Return each line in the entries below that contains the word "Task", copying each one in full.

Items stored from a collection>
......
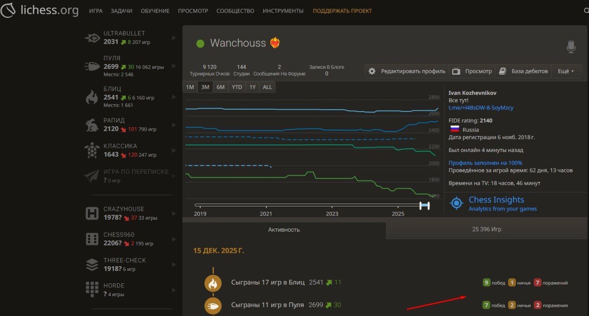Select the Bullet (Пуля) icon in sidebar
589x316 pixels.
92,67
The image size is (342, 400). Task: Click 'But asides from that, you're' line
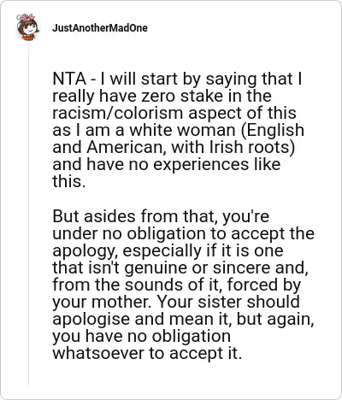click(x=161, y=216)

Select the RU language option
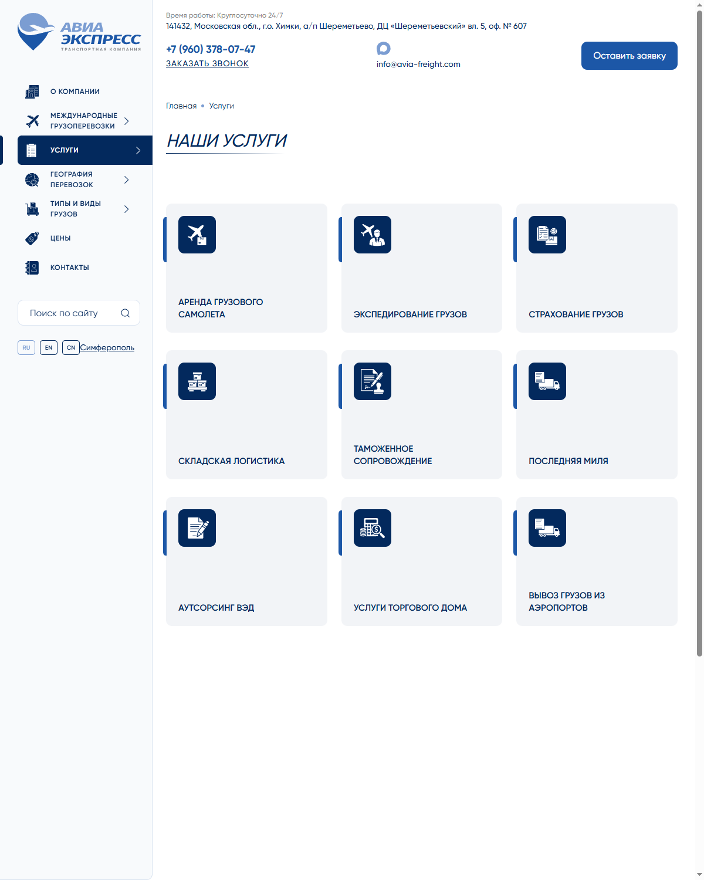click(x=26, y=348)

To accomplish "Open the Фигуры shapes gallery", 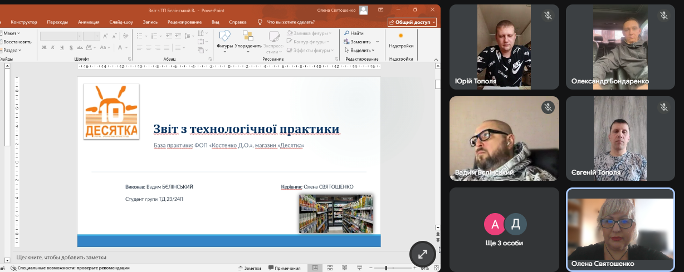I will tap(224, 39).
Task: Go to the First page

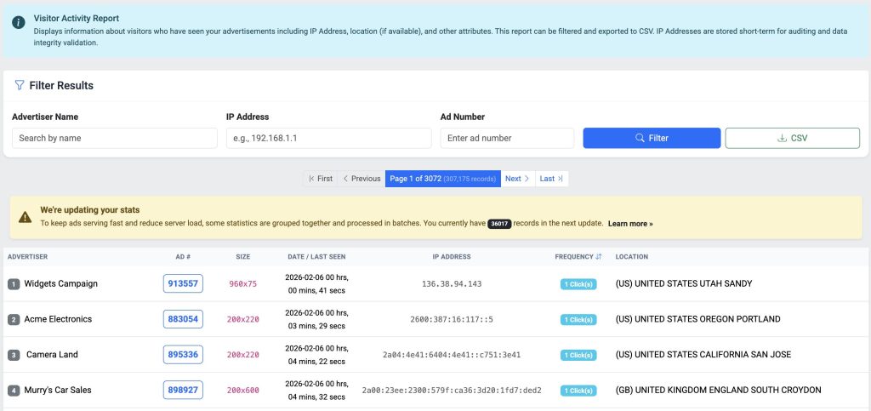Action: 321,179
......
The response>
The image size is (342, 400). Task: Click 'But asides from that, you're' line
Task: Go to the First page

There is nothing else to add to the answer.